BEGIN

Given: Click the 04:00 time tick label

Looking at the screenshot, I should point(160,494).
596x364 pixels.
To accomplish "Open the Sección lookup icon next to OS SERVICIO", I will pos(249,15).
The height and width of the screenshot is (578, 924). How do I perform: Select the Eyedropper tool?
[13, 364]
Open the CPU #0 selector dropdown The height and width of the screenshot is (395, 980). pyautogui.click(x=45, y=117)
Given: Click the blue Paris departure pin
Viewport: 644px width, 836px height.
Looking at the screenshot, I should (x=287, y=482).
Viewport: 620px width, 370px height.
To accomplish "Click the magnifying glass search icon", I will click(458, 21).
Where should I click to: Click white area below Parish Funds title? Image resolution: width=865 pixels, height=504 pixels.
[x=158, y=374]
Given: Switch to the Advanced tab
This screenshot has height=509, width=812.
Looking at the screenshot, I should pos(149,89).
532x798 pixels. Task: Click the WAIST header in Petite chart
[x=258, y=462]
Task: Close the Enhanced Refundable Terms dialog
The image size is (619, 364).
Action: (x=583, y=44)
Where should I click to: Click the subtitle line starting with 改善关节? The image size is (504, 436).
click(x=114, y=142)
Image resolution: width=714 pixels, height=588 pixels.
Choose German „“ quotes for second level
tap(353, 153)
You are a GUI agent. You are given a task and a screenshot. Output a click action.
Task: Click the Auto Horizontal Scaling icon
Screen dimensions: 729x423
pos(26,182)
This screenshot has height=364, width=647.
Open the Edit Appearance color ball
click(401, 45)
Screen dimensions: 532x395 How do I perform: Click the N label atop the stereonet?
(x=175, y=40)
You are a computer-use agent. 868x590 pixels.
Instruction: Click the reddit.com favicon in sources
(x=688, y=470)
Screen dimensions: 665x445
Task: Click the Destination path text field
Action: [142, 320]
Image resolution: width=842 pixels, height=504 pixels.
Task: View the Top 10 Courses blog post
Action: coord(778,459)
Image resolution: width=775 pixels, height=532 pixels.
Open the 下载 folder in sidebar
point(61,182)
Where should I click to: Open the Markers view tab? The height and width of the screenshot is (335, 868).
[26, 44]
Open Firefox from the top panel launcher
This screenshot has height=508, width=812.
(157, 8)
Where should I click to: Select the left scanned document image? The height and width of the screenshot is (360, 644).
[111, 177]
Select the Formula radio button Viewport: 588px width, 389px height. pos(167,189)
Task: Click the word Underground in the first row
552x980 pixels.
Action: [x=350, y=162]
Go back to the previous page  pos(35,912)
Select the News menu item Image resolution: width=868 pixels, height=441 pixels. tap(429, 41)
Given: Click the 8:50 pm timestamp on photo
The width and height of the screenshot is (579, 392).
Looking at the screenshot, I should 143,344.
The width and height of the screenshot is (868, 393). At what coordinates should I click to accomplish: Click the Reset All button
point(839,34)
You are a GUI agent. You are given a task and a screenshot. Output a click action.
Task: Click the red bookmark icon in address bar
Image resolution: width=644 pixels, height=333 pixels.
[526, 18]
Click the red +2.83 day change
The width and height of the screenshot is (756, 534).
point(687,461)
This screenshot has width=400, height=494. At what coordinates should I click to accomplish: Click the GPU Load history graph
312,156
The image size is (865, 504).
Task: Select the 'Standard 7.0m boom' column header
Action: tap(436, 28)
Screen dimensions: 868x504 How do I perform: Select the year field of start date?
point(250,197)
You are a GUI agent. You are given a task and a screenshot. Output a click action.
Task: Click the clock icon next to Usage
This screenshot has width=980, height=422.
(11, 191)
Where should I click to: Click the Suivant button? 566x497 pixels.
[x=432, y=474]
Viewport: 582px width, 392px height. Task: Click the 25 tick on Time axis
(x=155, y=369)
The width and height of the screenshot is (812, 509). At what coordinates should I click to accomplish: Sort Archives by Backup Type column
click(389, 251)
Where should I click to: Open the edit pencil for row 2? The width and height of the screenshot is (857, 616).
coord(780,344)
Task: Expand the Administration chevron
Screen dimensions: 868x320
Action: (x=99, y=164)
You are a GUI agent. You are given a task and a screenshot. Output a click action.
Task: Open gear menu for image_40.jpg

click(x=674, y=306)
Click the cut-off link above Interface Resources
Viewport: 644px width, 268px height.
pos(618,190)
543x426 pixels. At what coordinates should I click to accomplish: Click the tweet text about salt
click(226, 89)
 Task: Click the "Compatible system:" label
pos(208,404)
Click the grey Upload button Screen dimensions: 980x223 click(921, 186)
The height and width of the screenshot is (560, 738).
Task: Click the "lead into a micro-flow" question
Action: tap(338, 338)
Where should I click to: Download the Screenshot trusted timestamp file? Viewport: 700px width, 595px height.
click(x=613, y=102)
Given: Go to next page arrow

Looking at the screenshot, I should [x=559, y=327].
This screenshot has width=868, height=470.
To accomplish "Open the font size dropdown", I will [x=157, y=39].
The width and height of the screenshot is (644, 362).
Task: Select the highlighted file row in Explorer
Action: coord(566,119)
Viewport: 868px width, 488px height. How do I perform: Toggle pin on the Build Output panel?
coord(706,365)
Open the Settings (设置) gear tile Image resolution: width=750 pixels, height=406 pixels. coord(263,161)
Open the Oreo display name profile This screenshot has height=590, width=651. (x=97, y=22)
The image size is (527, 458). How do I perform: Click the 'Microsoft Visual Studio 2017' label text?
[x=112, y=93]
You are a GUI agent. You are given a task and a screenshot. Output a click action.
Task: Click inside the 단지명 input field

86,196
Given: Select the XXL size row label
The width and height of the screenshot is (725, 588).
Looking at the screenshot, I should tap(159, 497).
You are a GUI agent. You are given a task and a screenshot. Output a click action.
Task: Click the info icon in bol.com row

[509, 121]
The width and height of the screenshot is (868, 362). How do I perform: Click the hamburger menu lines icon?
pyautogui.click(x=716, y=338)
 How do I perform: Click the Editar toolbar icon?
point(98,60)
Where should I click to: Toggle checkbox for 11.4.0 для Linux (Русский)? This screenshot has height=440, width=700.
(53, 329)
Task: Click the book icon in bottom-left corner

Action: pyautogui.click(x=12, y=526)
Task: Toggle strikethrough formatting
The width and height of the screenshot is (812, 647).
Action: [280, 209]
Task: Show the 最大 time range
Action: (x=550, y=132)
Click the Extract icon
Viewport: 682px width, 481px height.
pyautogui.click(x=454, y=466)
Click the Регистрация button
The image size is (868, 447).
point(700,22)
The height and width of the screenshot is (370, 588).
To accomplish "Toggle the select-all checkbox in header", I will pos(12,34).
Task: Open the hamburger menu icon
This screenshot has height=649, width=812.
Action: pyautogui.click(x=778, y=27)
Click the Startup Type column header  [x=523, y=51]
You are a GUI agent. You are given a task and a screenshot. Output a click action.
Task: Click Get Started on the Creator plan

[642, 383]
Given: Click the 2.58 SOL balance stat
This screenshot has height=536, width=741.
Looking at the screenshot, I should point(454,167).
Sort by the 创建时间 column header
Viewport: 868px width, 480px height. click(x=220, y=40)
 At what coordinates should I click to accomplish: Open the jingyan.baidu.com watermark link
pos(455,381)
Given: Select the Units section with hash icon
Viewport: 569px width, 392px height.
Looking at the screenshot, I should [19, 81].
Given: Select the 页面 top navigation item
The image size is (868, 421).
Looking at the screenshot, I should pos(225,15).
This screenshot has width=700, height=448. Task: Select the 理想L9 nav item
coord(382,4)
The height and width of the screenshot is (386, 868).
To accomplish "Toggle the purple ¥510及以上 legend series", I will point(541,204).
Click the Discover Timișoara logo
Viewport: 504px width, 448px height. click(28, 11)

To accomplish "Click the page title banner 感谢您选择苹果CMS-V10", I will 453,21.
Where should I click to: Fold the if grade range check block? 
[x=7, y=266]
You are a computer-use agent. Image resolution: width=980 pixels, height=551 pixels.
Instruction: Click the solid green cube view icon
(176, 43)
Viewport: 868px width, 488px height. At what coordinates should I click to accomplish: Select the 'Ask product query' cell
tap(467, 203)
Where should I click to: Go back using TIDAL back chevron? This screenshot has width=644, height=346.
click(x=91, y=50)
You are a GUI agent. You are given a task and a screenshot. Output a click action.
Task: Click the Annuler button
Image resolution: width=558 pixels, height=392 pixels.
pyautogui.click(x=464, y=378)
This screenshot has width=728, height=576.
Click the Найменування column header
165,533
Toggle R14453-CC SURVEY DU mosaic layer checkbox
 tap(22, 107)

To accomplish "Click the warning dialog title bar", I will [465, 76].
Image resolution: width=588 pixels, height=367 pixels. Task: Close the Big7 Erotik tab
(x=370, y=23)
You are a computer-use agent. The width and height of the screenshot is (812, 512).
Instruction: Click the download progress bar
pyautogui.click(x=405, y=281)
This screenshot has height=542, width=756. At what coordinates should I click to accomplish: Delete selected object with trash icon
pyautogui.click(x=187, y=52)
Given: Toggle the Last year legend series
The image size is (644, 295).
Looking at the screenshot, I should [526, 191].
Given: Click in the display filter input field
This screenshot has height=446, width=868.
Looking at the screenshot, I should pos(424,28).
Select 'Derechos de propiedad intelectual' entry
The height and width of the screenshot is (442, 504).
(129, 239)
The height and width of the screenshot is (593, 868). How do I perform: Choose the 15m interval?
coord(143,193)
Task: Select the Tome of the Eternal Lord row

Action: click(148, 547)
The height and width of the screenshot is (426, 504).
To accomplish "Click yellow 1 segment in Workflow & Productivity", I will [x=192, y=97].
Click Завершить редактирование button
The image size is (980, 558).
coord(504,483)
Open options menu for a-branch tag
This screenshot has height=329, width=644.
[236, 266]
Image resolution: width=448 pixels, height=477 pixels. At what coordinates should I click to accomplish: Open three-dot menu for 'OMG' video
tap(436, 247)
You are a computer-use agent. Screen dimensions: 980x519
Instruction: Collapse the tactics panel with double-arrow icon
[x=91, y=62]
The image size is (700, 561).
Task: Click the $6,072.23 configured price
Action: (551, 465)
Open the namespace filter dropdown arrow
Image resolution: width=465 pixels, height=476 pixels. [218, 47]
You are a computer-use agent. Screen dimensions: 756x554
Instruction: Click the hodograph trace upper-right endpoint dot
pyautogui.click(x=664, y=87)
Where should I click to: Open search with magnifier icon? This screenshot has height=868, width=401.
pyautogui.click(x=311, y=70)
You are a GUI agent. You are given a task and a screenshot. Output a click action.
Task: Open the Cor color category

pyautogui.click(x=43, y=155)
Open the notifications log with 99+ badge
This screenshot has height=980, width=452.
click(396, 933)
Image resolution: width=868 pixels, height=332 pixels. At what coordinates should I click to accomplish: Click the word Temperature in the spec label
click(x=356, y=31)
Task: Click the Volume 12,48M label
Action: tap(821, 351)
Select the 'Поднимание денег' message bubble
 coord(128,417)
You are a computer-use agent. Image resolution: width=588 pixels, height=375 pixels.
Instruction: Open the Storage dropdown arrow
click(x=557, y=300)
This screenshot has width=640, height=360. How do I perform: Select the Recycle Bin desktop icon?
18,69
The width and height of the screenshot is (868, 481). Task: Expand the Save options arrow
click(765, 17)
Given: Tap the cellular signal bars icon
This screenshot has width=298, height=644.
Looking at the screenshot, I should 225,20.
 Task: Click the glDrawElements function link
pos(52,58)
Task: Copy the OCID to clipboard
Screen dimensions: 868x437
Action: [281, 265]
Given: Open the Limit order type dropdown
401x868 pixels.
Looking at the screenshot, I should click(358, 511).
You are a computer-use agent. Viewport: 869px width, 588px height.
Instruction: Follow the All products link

END

_PROBLEM TO WORK ON:_ Where does the string "computer" appear in the records above? Show every line that holds it.

_ANSWER SECTION:_
You are a computer-use agent. 868x590 pixels.
You are a computer-use agent. Image resolution: width=980 pixels, height=551 pixels.
You are a computer-use agent. The width and height of the screenshot is (812, 512).
You are a computer-use agent. Screen dimensions: 980x519
You are a computer-use agent. Screen dimensions: 756x554
You are a computer-use agent. Image resolution: width=588 pixels, height=375 pixels.
You are a computer-use agent. Viewport: 869px width, 588px height.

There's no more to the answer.